What Is Epic Cheers? Healthcare CRM Explained

Epic Cheers is a customer relationship management (CRM) tool built specifically for healthcare organizations that use Epic’s electronic health record system. It functions as the communication and patient engagement layer of Epic’s software suite, giving call center staff, marketers, and clinic teams a way to manage patient interactions across scheduling, billing, provider searches, and outreach campaigns.

How Cheers Works

At its core, Cheers is designed to make every patient interaction more informed. When someone calls a clinic or health system call center, the Cheers Call Management module pulls up that caller’s past interactions with the organization. Staff can see previous appointments, billing history, and communication preferences in one place, so the conversation starts from context rather than scratch. Topics range from scheduling a new appointment to answering a billing question to helping a patient find a provider who is accepting new patients.

Cheers also includes routing tools that direct patient communications to the correct department or clinician. Managers can track whether patients are getting timely responses and whether issues are being closed with appropriate follow-up. A built-in Provider Finder feature lets staff search for providers by location, specialty, and availability, which is especially useful when a patient needs to change their primary care physician or find someone new.

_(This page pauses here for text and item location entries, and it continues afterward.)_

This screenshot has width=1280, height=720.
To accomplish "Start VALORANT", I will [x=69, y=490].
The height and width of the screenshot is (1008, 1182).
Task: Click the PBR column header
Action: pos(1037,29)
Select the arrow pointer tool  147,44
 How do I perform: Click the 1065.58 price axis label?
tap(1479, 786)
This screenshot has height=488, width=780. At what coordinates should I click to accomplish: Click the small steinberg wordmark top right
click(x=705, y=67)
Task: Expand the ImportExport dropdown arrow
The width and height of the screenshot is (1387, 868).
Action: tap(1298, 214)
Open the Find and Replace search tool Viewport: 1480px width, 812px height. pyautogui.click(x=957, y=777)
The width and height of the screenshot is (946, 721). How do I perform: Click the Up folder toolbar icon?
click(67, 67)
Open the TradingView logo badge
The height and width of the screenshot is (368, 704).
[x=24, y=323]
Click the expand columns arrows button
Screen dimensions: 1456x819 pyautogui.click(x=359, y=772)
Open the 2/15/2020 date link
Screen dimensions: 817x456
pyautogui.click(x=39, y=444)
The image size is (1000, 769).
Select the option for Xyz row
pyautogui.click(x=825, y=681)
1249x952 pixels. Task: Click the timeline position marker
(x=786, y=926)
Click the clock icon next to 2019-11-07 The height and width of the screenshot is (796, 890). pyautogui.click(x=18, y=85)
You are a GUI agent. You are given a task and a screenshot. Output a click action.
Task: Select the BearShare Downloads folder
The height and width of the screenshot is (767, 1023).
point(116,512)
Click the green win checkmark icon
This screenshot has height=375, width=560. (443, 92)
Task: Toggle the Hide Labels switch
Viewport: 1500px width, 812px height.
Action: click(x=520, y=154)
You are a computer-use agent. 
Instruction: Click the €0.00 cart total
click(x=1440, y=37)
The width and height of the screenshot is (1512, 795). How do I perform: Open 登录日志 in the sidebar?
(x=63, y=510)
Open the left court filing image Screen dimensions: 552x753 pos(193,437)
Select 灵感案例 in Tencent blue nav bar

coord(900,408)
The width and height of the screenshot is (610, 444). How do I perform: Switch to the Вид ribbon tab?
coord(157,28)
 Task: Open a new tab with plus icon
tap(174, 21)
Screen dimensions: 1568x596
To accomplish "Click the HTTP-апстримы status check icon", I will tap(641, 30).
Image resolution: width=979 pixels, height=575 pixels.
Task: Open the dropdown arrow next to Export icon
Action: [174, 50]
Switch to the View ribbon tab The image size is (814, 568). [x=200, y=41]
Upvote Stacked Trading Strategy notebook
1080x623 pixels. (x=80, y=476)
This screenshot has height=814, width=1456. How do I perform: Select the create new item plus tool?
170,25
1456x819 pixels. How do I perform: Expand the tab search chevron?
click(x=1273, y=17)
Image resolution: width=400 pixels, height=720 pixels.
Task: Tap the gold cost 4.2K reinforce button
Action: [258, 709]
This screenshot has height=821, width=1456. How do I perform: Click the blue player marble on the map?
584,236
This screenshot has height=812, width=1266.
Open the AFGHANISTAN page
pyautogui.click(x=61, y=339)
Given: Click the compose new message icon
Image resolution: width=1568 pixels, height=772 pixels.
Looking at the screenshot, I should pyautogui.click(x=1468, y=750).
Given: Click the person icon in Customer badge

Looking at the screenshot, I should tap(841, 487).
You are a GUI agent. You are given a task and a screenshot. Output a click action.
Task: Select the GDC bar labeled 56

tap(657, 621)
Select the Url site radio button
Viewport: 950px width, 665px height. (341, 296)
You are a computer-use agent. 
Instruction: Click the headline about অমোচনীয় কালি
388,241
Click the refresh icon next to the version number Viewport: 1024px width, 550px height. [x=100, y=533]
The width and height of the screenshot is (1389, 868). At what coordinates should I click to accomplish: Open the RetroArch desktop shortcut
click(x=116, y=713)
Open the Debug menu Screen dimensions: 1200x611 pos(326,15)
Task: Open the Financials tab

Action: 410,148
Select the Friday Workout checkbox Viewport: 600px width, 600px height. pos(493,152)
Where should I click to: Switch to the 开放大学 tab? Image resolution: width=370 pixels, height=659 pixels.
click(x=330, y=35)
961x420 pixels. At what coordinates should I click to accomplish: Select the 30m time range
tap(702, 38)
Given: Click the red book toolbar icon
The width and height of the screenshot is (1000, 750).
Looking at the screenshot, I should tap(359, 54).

Why Integration With the Health Record Matters

The defining feature of Cheers is that it lives inside the same system where clinical, billing, and administrative data already exist. Most healthcare organizations that use a standalone CRM (like Salesforce or HubSpot) end up with patient information siloed in one system and marketing or outreach data in another. Cheers eliminates that gap. When a marketing campaign collects new information about a patient, that data flows directly into the broader Epic record and becomes available to clinicians, billing staff, and schedulers.

Epic runs on a single unified code base across all its applications. In practical terms, this means that if a patient’s preferred language is captured during a phone call, that preference automatically carries over to appointment reminders, portal messages, and any other touchpoint. A standalone CRM would require custom integrations to achieve the same thing, and those integrations often break or lag behind. Healthcare industry observers note that deeply integrated CRM platforms like Cheers are quickly becoming the expected standard rather than a differentiator.

AI Tools in the Ecosystem

Epic has been layering artificial intelligence into its broader platform, and some of those tools intersect with the kind of work Cheers supports. A digital concierge called “Emmie” sits inside Epic’s MyChart patient portal and engages patients before appointments, helping them prepare and answering questions about test results. Emmie can also work with a clinical assistant tool called “Art” to handle outreach tasks on behalf of providers, like identifying patients who are missing lab work, scheduling those tasks, and creating plain-language summaries.

On the provider side, Epic’s generative AI can draft responses to patient messages that clinicians then review, edit, and approve before sending. These capabilities don’t all sit inside the Cheers module specifically, but they feed into the same goal: making patient communication faster and more personalized without adding work for staff.

Who Uses Cheers

Cheers is built for health systems and hospitals already running Epic’s electronic health record. Within those organizations, the primary users fall into a few groups. Call center agents use it daily to handle inbound patient calls with full context. Healthcare marketers use it to run outreach campaigns, like reminders for preventive screenings or notifications about new services, that pull from real clinical data rather than generic mailing lists. Clinic managers use the tracking and routing tools to make sure nothing falls through the cracks when patients reach out with questions or concerns.

Because Cheers requires an existing Epic environment, it is not available as a standalone product. Organizations that don’t use Epic for their health records would need to look at third-party CRM solutions instead. For those already on the Epic platform, Cheers offers the advantage of zero integration overhead: everything shares the same database, the same patient record, and the same infrastructure.